If the “adjustments” portion of Adjusted EBITDA reverses course and begins to decline, it will suggest that this stealthful dynamic has begun to take hold, and will be another precursor of a more visible market shift.
Commercial Bank Lending
Finally, we believe it is useful to keep a close watch on how acquisitions are being financed.
Over the past decade, we all have seen commercial banks — with a handful of exceptions – give the field of cash-flow based acquisition finance over to Business Development Corporations (BDCs), credit funds and other non-bank lenders. Limitations on leverage, government regulations, risk-averse credit cultures, and an exodus of seasoned lenders have combined to reinforce their sideline status.
However, it is possible for two things to happen at once.

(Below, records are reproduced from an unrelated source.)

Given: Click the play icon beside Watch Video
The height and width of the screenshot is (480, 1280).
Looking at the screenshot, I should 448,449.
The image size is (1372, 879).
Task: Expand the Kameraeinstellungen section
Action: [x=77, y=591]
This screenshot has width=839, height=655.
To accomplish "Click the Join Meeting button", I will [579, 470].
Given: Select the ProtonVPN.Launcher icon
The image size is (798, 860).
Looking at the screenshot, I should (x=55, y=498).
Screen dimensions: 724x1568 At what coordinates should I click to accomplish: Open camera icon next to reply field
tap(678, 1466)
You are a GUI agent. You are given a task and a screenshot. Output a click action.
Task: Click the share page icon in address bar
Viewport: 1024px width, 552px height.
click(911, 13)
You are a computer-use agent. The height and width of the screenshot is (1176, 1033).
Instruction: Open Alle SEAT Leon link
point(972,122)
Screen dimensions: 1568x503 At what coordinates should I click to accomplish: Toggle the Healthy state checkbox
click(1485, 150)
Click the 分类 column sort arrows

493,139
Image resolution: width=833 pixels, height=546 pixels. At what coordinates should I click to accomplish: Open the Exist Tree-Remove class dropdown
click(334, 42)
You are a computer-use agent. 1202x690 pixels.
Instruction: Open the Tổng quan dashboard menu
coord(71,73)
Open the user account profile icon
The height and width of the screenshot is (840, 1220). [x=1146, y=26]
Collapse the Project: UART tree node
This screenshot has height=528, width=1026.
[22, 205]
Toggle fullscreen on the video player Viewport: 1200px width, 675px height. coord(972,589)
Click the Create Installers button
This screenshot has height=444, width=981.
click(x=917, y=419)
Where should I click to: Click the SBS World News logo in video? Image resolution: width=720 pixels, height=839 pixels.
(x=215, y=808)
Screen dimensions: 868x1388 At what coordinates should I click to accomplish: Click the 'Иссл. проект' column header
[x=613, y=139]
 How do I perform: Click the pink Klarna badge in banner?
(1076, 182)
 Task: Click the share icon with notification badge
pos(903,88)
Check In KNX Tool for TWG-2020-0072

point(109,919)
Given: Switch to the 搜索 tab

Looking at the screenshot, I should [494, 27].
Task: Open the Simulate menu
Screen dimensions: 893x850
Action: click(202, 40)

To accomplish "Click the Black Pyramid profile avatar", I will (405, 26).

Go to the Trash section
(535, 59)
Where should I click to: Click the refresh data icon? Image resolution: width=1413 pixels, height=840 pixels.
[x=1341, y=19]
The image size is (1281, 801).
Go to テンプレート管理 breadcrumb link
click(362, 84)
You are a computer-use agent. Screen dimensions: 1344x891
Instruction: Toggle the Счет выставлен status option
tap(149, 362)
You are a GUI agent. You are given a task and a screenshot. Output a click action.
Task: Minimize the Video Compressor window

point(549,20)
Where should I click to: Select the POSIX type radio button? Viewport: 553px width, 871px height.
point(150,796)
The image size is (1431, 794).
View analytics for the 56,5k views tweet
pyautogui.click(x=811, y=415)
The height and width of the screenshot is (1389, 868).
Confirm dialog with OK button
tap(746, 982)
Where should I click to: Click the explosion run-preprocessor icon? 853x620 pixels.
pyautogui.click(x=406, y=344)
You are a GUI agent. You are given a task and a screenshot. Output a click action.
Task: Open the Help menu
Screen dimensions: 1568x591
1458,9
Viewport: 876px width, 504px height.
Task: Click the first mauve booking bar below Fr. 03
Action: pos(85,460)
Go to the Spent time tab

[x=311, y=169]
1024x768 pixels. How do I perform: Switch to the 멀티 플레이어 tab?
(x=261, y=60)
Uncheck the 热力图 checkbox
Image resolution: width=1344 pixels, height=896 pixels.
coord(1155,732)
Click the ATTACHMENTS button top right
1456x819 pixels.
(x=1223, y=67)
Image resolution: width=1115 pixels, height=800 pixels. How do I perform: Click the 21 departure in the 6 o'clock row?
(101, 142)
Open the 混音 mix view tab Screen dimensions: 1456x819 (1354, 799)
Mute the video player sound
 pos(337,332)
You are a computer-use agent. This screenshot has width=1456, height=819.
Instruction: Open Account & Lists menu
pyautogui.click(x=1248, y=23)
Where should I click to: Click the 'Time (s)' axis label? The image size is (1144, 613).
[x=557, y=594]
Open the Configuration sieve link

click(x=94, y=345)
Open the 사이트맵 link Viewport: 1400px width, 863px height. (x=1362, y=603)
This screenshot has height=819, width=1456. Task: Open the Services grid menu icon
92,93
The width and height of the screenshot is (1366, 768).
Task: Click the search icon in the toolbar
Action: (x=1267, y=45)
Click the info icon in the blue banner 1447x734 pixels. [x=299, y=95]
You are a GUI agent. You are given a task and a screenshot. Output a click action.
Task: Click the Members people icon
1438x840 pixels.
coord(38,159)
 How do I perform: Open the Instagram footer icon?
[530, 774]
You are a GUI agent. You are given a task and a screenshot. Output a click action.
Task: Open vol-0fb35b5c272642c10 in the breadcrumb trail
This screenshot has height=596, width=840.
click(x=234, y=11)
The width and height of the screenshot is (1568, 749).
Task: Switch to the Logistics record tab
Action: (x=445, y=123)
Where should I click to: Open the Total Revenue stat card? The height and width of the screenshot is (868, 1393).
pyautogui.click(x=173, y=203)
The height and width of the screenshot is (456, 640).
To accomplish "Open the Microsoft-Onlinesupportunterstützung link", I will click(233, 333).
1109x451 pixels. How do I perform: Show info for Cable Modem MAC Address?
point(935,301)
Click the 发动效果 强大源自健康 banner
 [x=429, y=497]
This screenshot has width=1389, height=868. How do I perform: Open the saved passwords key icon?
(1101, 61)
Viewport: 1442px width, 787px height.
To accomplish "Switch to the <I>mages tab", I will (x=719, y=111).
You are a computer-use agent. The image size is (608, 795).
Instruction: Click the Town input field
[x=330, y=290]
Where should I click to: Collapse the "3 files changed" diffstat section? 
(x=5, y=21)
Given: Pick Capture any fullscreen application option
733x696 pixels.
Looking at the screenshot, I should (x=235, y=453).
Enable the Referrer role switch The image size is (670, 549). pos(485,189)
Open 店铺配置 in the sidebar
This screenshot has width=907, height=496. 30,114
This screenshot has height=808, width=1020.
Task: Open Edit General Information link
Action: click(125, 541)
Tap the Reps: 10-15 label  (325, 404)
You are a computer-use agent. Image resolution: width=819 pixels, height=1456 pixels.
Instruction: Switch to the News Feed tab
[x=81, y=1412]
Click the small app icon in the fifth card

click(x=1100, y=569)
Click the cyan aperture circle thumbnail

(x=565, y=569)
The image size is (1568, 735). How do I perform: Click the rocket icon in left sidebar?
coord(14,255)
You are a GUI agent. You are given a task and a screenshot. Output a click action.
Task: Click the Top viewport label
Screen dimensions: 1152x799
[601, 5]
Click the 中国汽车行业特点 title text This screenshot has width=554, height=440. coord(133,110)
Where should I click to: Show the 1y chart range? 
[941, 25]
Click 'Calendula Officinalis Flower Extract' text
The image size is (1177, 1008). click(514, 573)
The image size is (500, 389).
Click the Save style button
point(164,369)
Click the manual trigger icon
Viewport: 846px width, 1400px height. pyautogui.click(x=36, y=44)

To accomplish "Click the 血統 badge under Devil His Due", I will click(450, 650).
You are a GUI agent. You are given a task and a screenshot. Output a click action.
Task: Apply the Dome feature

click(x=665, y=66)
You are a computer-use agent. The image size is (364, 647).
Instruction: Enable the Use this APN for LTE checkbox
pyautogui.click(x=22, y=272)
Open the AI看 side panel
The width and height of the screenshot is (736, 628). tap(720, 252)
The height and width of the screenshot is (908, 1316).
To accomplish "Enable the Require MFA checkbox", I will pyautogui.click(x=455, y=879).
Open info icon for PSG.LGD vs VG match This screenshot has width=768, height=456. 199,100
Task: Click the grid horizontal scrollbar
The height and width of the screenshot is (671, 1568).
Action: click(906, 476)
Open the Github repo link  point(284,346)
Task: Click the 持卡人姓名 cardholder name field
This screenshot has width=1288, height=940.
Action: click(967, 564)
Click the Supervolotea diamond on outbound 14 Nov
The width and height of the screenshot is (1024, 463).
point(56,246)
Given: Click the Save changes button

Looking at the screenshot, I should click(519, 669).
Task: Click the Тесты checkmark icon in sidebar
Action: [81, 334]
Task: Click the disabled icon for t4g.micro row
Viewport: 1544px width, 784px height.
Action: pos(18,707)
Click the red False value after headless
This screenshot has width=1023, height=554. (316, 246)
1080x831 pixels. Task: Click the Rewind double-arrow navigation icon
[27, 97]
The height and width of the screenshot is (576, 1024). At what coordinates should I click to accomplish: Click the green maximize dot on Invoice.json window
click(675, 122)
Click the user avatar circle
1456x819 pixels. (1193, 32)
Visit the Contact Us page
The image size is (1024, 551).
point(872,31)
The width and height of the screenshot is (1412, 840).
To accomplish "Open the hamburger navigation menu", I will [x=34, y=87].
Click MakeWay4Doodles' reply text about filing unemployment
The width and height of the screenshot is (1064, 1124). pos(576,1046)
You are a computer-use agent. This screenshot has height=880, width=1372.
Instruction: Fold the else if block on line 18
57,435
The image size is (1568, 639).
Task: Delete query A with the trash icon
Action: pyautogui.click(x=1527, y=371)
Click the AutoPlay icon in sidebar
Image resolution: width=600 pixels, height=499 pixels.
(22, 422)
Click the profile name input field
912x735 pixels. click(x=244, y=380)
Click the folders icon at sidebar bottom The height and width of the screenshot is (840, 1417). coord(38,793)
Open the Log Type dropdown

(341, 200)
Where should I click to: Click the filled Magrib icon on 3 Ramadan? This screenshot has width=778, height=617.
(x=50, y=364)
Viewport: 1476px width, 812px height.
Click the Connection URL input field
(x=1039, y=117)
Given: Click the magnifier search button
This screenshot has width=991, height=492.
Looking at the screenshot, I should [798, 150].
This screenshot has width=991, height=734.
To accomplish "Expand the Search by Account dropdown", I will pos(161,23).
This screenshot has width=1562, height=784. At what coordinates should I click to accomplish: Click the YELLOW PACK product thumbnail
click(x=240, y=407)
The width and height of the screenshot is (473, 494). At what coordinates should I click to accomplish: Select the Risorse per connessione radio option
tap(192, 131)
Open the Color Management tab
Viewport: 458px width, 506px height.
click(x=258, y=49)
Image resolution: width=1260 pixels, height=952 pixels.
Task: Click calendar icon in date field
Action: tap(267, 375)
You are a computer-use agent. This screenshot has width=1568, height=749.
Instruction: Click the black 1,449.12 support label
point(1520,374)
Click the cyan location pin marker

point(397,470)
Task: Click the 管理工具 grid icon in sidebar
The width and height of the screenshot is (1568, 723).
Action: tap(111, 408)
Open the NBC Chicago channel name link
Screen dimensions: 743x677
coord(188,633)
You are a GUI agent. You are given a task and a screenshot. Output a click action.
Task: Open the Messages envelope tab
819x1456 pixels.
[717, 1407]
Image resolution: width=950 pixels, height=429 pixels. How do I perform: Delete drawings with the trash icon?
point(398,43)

There is evidence that a segment of the market is coming back to commercial banks.
The percentage of deals completed with maximum leverage has declined over the past three years – from 43 percent in 2017 to 41 percent in 2018 to 39 percent in the year to date. We believe this shift reflects buyers choosing more conservative capital structures for smaller businesses, for those with cyclical or regulatory risk and for those that do not play off of the most compelling demographic and economic trends.
Churchill Asset Management’s market letter The Lead Left takes a broader view of market share in leverage finance, drawing on data from several sources. As the chart below indicates, commercial banks have gained share in the year to date, rising to 14.8 percent. This is the greatest level of bank participation since 2011. Note that this data comprises institutional loans; presumably, the profile of commercial banks would be magnified on non-institutional deals.